▶ **EXERCISE BRIEF**
Locate the line that contains "Given: Click the SNo column header" in the data that follows. Copy it and every subsequent line to the end, exactly, excluding pictures.

[Stored data]
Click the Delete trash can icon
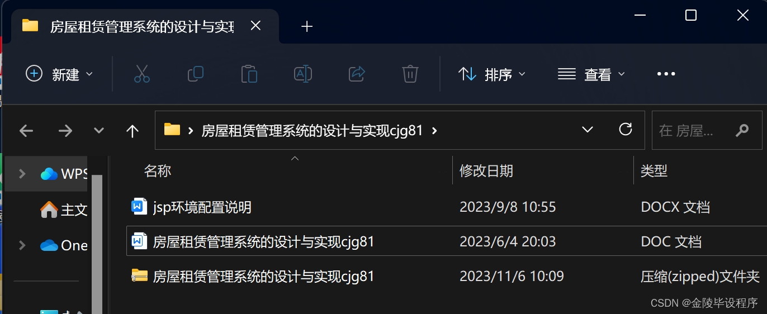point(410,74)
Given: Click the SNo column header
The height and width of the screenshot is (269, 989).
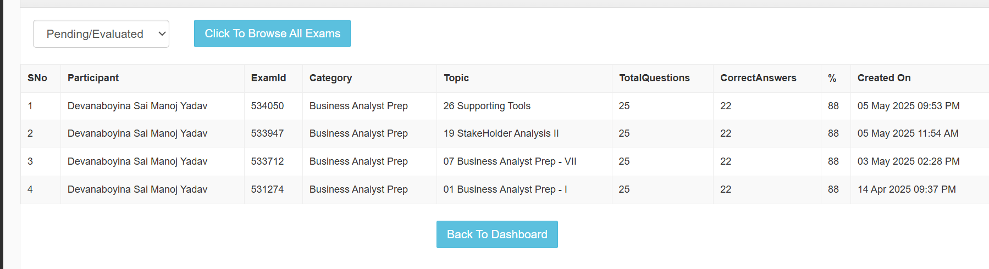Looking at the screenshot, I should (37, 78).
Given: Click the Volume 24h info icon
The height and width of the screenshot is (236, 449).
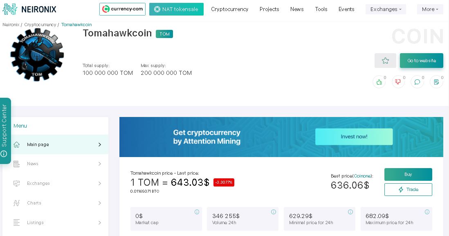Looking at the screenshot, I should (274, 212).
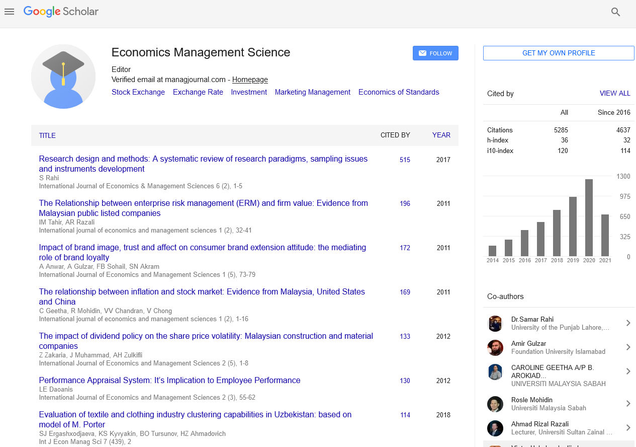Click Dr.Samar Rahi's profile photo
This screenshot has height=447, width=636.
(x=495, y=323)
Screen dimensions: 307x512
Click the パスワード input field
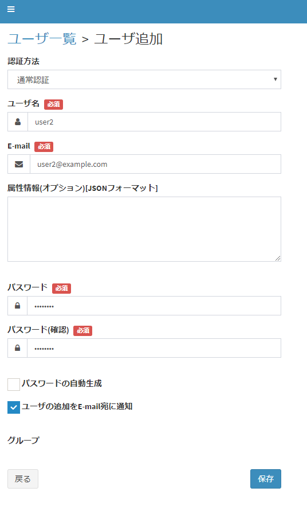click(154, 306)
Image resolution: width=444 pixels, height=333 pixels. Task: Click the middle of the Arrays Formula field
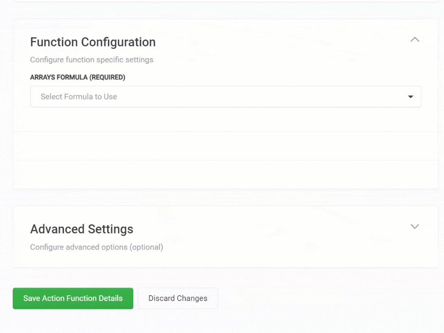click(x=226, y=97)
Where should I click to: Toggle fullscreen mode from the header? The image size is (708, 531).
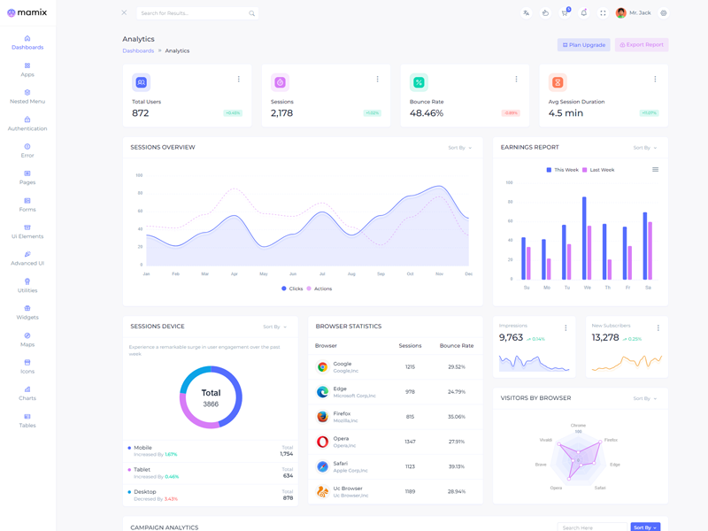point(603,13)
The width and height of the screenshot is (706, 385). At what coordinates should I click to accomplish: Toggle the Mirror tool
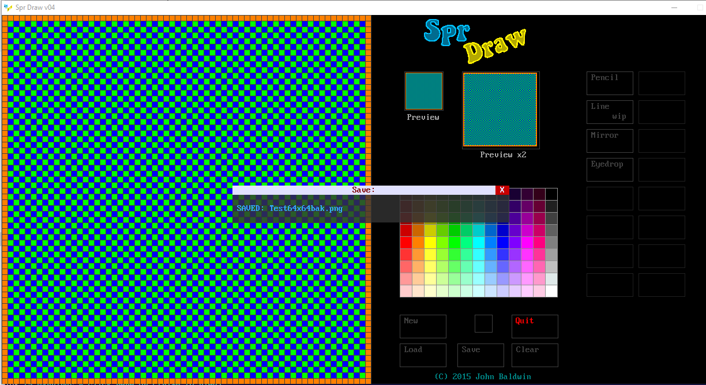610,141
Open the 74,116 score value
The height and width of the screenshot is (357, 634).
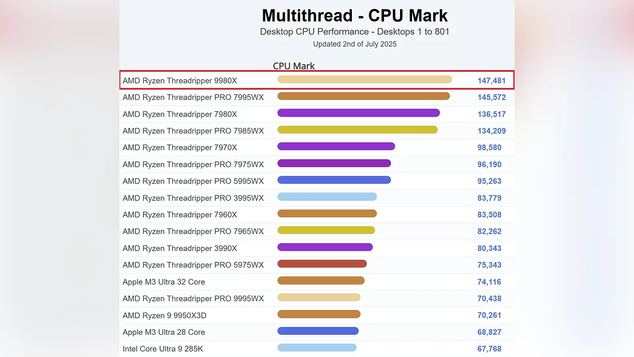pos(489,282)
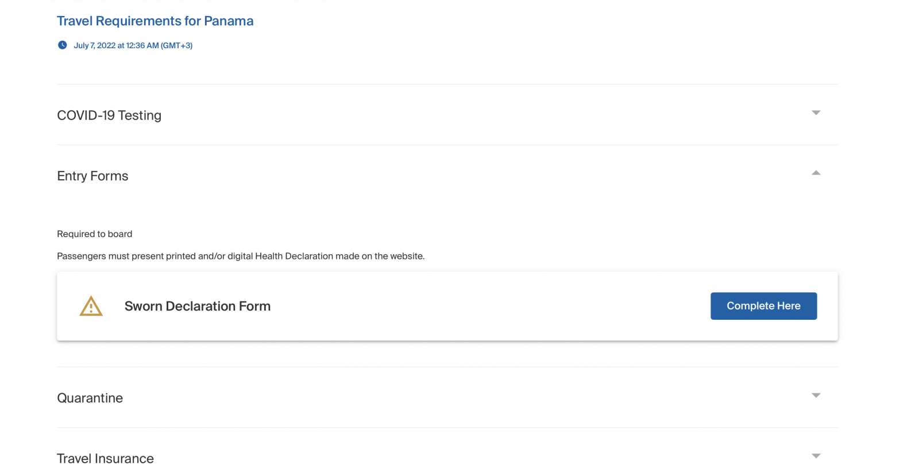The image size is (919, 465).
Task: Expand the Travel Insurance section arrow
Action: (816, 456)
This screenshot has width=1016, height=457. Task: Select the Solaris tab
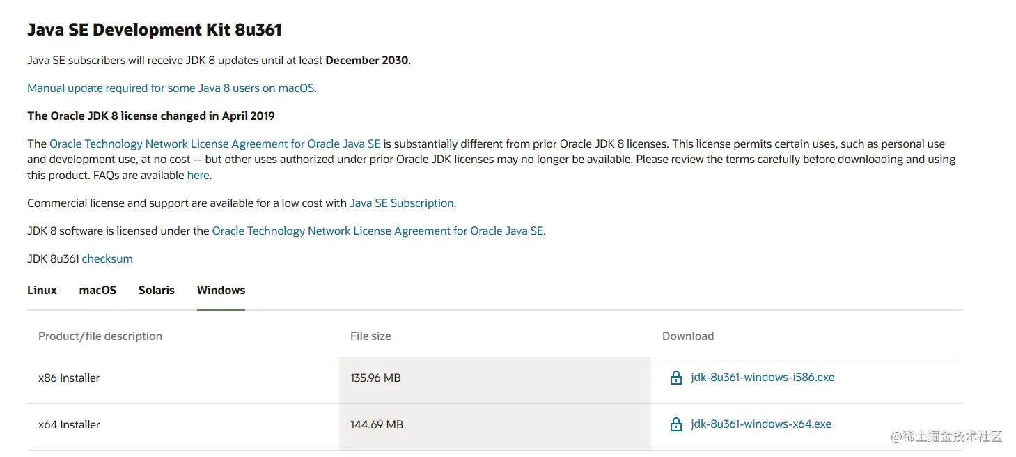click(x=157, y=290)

▶ **ANSWER AREA**
Given: Click the SNo column header
The height and width of the screenshot is (269, 989).
Looking at the screenshot, I should (37, 78).
Given: Click the Volume 24h info icon
The height and width of the screenshot is (236, 449).
Looking at the screenshot, I should (274, 212).
Click Dr.Samar Rahi's profile photo
This screenshot has height=447, width=636.
(x=495, y=323)
Screen dimensions: 307x512
Click the パスワード input field
click(154, 306)
Image resolution: width=444 pixels, height=333 pixels. Task: Click the middle of the Arrays Formula field
click(x=226, y=97)
Where should I click to: Toggle fullscreen mode from the header? The image size is (708, 531).
point(603,13)
The width and height of the screenshot is (706, 385). At what coordinates should I click to accomplish: Toggle the Mirror tool
610,141
Open the 74,116 score value
The height and width of the screenshot is (357, 634).
pos(489,282)
The image size is (919, 465).
Task: Expand the Travel Insurance section arrow
Action: (816, 456)
This screenshot has width=1016, height=457. Task: Select the Solaris tab
click(x=157, y=290)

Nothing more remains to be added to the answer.